For edge case weights like { 5, 1, 1 } we now produce { a, a, b, a, c, a, a }
sequence instead of { c, b, a, a, a, a, a } produced previously.
Algorithm is as follows: on each peer selection we increase current_weight
of each eligible peer by its weight, select peer with greatest current_weight
and reduce its current_weight by total number of weight points distributed
among peers.
In case of { 5, 1, 1 } weights this gives the following sequence of
current_weight's:
a b c
0 0 0 (initial state)
5 1 1 (a selected)
-2 1 1
3 2 2 (a selected)
-4 2 2
1 3 3 (b selected)
1 -4 3
6 -3 4 (a selected)
-1 -3 4
4 -2 5 (c selected)
4 -2 -2
9 -1 -1 (a selected)
2 -1 -1
7 0 0 (a selected)
0 0 0
To preserve weight reduction in case of failures the effective_weight
variable was introduced, which usually matches peer's weight, but is
reduced temporarily on peer failures.
This change also fixes loop with backup servers and proxy_next_upstream
http_404 (ticket #47), and skipping alive upstreams in some cases if there
are multiple dead ones (ticket #64).
Previously nginx used to mark backend again as live as soon as fail_timeout
passes (10s by default) since last failure.
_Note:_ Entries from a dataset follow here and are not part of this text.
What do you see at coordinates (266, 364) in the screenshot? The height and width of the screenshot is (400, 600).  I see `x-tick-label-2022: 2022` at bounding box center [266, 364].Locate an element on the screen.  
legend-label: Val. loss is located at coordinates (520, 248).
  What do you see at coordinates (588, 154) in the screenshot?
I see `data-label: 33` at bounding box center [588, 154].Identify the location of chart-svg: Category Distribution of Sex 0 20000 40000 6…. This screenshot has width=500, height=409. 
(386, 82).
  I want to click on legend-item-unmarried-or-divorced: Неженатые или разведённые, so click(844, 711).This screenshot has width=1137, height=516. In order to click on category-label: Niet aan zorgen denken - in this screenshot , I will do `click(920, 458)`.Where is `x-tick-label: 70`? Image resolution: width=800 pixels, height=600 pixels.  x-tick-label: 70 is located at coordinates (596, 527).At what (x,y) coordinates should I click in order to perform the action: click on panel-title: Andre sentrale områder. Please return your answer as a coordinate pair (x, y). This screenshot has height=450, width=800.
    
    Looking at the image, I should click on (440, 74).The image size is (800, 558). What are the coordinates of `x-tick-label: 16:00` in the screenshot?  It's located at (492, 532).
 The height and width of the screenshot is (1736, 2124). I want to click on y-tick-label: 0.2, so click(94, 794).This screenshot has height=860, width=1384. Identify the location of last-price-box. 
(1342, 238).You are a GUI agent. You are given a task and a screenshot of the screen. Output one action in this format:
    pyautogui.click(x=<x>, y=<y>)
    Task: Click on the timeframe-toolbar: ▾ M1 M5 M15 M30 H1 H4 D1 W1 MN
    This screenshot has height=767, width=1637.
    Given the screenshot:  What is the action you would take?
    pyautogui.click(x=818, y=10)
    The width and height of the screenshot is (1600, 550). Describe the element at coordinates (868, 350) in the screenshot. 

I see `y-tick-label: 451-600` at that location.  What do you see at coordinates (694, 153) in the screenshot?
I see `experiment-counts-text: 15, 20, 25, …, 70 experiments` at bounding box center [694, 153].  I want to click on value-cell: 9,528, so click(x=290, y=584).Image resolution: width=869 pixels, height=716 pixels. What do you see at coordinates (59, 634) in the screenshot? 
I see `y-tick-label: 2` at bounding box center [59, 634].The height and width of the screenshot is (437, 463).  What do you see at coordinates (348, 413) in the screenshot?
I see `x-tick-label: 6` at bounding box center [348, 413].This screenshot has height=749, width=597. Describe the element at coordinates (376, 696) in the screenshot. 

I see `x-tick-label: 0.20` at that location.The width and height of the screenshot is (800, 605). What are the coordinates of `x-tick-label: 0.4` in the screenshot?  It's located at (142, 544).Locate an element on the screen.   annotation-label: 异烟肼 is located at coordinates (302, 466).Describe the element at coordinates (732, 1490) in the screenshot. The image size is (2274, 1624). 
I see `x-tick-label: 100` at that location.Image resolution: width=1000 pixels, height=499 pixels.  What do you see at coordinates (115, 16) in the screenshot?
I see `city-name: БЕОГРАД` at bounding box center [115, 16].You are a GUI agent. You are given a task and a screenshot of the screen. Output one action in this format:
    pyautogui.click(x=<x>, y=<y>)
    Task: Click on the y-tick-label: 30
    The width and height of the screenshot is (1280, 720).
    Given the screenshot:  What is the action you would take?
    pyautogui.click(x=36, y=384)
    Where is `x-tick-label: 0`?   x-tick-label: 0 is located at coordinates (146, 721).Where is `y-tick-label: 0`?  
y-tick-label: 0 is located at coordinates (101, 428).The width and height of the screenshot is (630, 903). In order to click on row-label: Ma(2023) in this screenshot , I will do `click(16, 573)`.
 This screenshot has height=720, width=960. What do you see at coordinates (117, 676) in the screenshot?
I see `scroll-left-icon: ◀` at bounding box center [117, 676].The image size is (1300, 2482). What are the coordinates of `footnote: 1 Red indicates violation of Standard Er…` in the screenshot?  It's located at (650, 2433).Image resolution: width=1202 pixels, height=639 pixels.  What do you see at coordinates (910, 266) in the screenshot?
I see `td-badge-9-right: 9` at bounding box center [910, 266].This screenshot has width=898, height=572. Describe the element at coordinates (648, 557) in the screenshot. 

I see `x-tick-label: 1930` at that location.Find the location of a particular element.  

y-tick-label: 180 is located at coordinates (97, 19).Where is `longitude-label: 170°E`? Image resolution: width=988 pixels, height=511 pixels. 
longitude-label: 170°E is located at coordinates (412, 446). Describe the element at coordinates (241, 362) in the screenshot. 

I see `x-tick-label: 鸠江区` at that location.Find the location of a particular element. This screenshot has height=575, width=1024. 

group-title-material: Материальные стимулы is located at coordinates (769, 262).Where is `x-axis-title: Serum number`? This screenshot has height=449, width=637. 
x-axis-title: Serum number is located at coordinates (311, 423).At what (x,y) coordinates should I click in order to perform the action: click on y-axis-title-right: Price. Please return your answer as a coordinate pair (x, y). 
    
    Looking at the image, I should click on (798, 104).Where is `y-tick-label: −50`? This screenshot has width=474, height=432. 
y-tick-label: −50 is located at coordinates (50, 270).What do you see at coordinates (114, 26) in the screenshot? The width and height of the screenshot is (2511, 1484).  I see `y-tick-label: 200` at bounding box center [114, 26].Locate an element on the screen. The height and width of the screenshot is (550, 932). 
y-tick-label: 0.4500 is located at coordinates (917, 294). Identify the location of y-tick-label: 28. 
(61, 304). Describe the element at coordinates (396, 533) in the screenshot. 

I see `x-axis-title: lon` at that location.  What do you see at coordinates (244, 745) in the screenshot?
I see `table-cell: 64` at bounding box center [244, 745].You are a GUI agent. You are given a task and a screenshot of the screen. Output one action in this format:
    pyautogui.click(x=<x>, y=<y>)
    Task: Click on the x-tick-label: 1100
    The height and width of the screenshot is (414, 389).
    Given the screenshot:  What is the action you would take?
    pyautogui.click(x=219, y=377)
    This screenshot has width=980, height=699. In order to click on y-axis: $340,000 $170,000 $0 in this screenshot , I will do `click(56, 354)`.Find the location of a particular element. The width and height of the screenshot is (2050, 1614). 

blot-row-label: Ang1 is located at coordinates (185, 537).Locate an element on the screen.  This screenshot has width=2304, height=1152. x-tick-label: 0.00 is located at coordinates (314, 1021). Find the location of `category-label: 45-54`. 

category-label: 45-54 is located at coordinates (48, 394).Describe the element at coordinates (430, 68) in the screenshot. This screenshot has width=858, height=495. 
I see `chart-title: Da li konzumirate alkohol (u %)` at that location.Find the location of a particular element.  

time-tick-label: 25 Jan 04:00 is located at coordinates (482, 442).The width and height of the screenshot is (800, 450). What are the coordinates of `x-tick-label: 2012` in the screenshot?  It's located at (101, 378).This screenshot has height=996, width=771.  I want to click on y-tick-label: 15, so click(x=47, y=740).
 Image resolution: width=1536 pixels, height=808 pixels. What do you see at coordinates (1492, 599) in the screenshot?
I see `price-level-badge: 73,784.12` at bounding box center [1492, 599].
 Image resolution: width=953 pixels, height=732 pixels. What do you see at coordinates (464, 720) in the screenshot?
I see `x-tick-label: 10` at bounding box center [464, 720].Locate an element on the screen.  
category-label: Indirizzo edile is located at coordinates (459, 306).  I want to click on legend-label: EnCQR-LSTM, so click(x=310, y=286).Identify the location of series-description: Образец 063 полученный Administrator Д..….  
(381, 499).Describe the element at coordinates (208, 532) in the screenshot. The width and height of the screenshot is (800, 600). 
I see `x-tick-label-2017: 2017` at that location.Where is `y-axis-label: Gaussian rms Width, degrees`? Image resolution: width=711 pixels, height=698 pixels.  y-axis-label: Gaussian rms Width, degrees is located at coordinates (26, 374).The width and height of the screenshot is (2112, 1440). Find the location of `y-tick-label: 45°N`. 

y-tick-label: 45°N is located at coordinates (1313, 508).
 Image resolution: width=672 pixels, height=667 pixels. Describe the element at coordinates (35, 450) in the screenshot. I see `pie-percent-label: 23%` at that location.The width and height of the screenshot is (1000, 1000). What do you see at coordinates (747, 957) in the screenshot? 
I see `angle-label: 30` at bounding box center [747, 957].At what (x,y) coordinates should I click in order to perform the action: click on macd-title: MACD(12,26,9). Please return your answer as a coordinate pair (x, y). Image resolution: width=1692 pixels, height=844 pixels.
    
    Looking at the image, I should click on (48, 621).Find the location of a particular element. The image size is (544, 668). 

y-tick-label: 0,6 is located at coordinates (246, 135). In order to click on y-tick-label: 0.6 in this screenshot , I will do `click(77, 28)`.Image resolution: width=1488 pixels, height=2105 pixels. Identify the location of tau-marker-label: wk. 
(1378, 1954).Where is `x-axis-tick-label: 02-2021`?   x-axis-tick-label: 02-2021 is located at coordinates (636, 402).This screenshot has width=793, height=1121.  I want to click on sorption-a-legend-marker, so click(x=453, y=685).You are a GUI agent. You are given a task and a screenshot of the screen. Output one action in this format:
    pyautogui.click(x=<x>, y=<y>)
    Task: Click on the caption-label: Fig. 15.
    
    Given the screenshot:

On the other hand, detecting
dead backend takes up to 60s (proxy_connect_timeout) in typical situation
"backend is down and doesn't respond to any packets". This resulted in
suboptimal behaviour in the above situation (up to 23% of requests were
directed to dead backend with default settings).
More detailed description of the problem may be found here (in Russian):
http://mailman.nginx.org/pipermail/nginx-ru/2011-August/042172.html
Fix is to only allow one request after fail_timeout passes, and
mark backend as "live" only if this request succeeds.
Note that with new code backend will not be marked "live" unless "check"
request is completed, and this may take a while in some specific workloads
(e.g. streaming). This is believed to be acceptable.